**What this task involves**
Which lines run from the line with "This screenshot has width=1182, height=1008." through the line with "Cancel the New Calendar dialog" in the entries below? Print them exactly, both ends included, and nothing more.

**Exercise input**
+===+
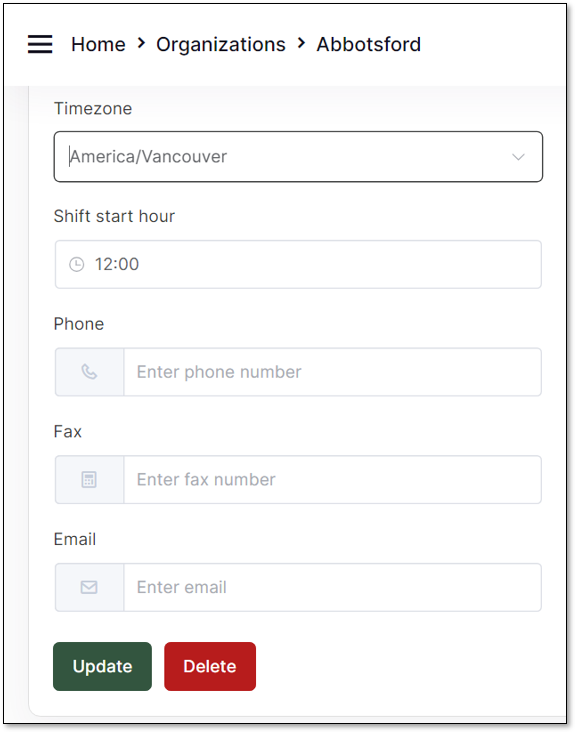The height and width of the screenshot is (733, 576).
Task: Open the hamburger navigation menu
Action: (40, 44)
+===+
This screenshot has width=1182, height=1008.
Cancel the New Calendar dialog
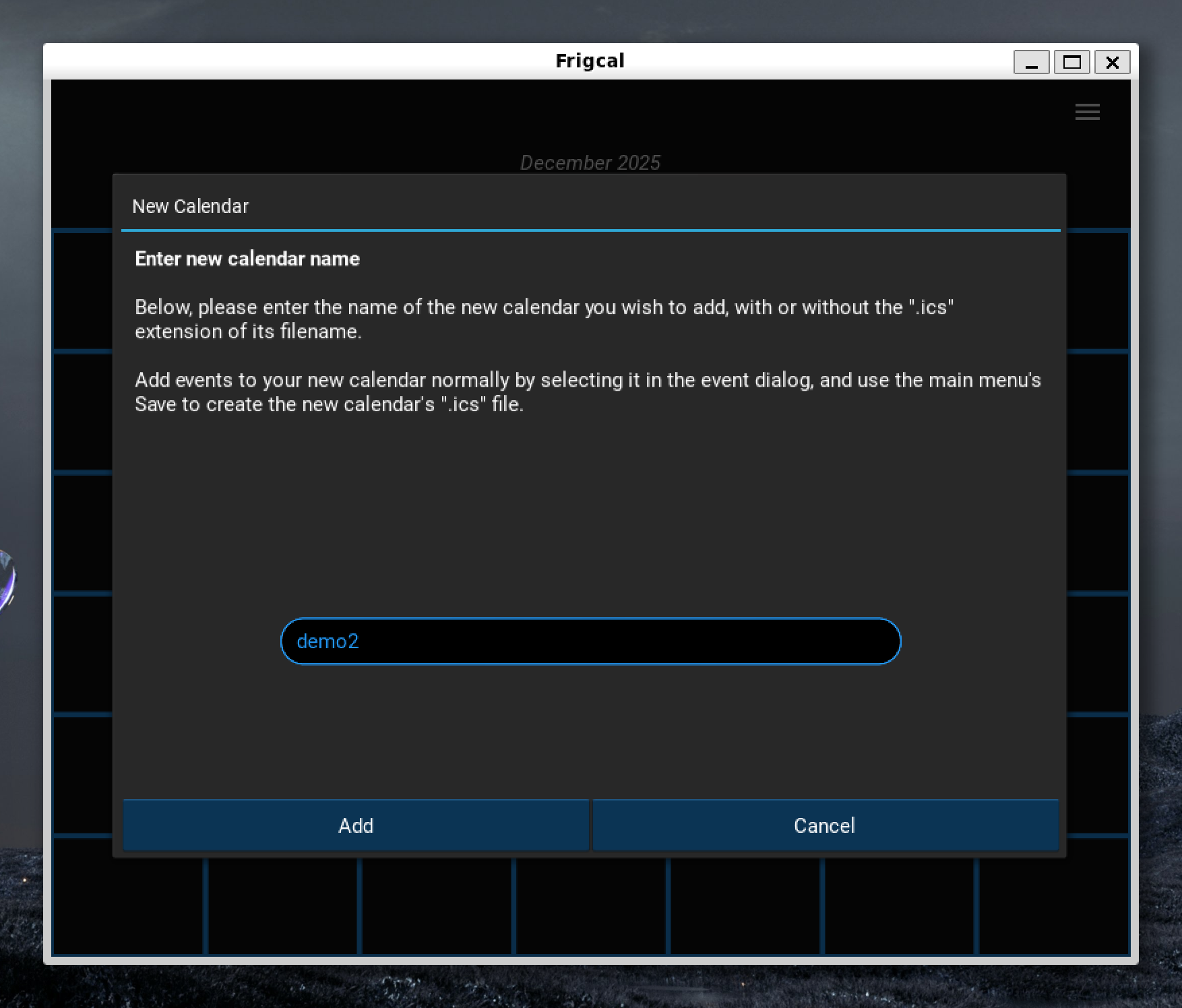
+===+
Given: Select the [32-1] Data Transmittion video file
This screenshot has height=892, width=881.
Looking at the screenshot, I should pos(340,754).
+===+
**Task answer**
This screenshot has width=1182, height=1008.
Cancel the New Calendar dialog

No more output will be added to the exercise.